- [Stated goal] Copy the lines of the records below word for word, starting at the line containing "At what coordinates" and ending at the line containing "pyautogui.click(x=1344, y=292)". Omit the pictures from your copy.

- [Data supplied]

—————

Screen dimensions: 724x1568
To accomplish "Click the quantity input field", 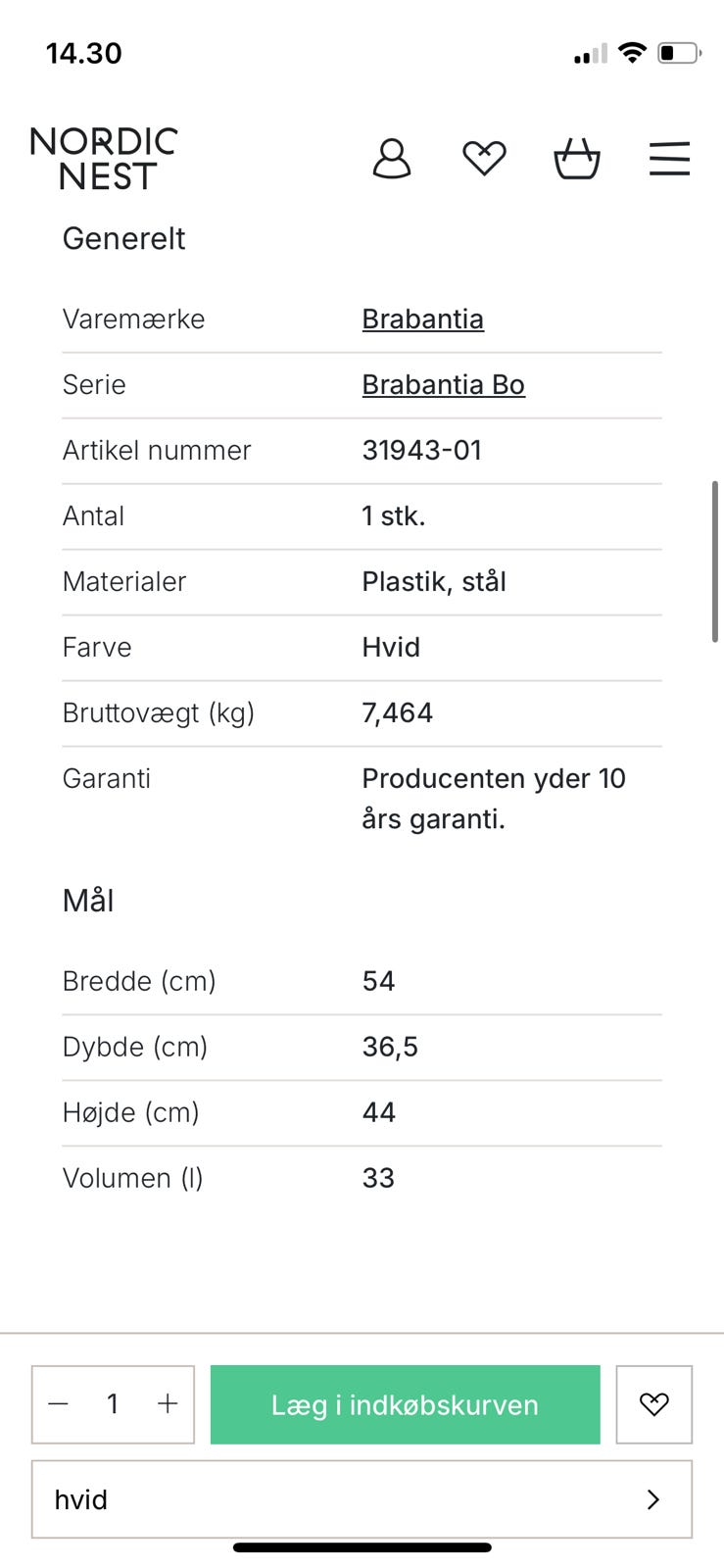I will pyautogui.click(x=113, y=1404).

—————

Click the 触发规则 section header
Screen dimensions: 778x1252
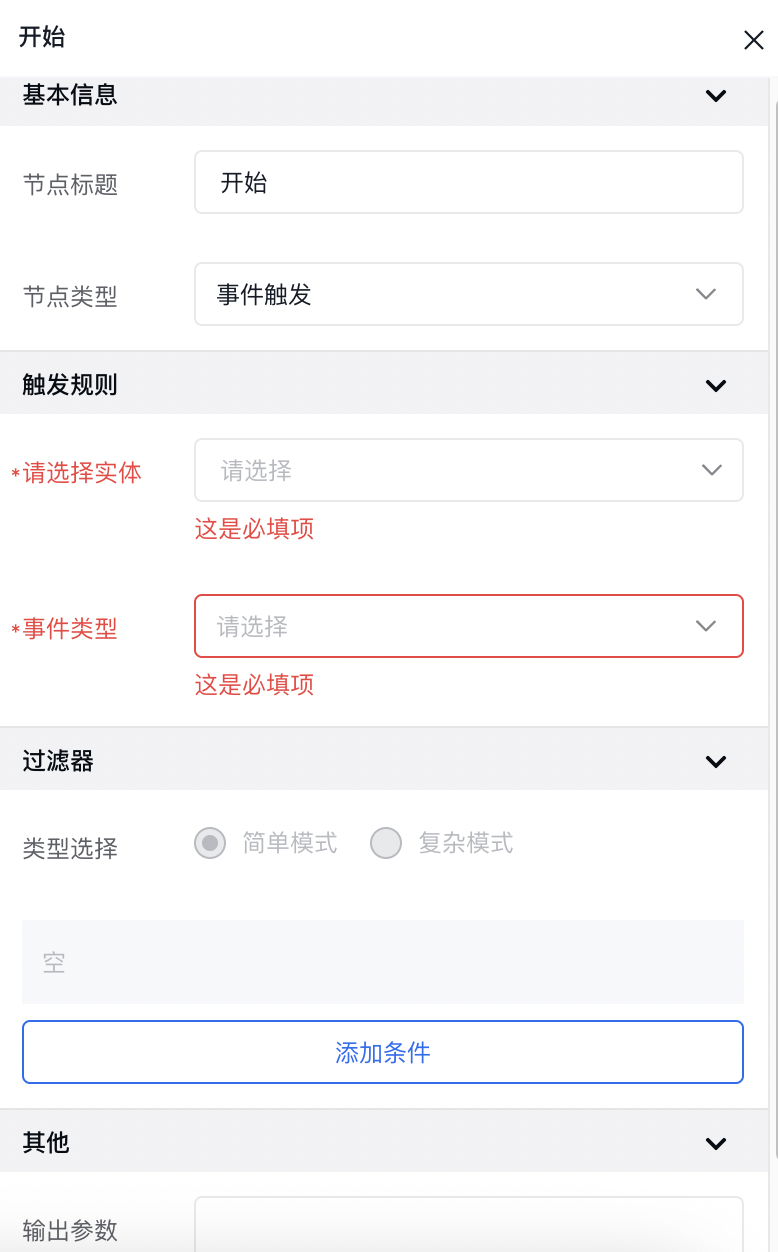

—————

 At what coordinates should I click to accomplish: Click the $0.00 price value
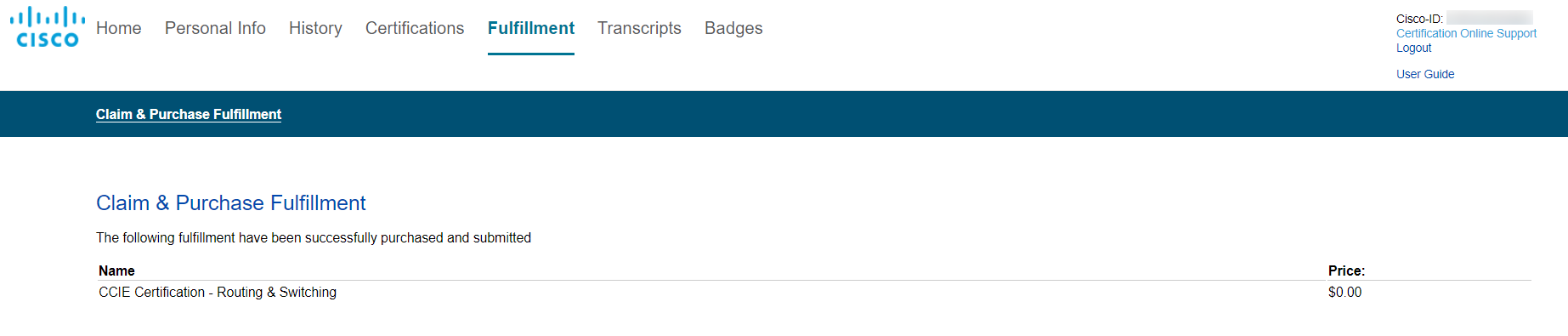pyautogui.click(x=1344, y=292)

—————

- [Completed task]
 At what coordinates should I click to accomplish: Click the $0.00 price value
pyautogui.click(x=1344, y=292)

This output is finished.